Achieving a high Cp and Cpk value means a team has been successful in reaching its Six Sigma goals, but first these goals must be established. Whatever goal is chosen, it should be directly tied to the organization’s quality goal which is established in the project charter.

For true Six Sigma success, the quality goal shouldn’t be vague like “zero defects,” which is simply not realistic. Instead, the organization should set a specific value or challenge ensuring the Cp and Cpk are stringent, but achievable.

Map the Plan

To keep the quality program focused and running on time, a plan should be mapped out, teams should be identified and processes scheduled. Organizations should be aware that process improvement programs can take anywhere from a few months to a few years to complete. During this period, it must invest its resources, time and money wisely.

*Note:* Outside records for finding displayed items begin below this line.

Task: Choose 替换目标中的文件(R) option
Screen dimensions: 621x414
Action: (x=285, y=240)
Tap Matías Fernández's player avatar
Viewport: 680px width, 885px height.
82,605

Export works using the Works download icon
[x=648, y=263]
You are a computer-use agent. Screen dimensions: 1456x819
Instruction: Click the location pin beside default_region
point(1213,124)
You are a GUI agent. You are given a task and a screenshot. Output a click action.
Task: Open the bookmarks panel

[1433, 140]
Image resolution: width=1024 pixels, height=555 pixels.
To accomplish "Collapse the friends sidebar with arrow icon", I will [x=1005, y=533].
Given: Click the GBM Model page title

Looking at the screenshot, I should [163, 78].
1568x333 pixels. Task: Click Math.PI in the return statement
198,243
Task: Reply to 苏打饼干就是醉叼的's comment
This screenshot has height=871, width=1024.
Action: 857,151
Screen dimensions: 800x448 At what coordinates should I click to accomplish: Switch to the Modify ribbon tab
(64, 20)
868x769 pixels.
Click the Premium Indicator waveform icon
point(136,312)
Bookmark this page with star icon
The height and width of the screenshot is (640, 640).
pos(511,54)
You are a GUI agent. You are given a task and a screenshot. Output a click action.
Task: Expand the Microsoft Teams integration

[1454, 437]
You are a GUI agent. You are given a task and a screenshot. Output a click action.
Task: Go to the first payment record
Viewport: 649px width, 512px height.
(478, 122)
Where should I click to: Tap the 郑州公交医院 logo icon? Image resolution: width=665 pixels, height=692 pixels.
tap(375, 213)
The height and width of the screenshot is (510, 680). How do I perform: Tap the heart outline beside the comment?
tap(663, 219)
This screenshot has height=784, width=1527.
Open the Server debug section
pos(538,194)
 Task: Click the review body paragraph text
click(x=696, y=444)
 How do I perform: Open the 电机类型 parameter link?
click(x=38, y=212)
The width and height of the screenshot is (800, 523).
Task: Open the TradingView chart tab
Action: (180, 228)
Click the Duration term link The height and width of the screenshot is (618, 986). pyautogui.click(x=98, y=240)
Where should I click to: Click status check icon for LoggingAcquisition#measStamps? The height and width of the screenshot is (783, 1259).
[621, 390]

During the planning stage, managers should consider hiring an outside consultant who will train and coach employees as the Six Sigma program is developed and then eventually oversee its implementation.

Set Times to Present the Ongoing Data

Throughout the program’s implementation, reviews and audits should be held to ensure progress is being made. Data should be presented and teams should describe their progress, milestones, roadblocks, needs and findings.

Create Methodologies for Optimizing Nontechnical Processes

Invisible processes, such as those found in the purchasing and finance departments, must also be defined, measured, quantified and optimized despite being non-physical or non-tangible in nature.

When properly implemented, Six Sigma reduces inefficiencies and can produce very high yields and returns. In order to be successful, organizations must plan accordingly, invest wisely and have long-term goals in place. Developing a cohesive and comprehensive strategy for implementing Six Sigma only increases the likelihood of a company achieving these business goals.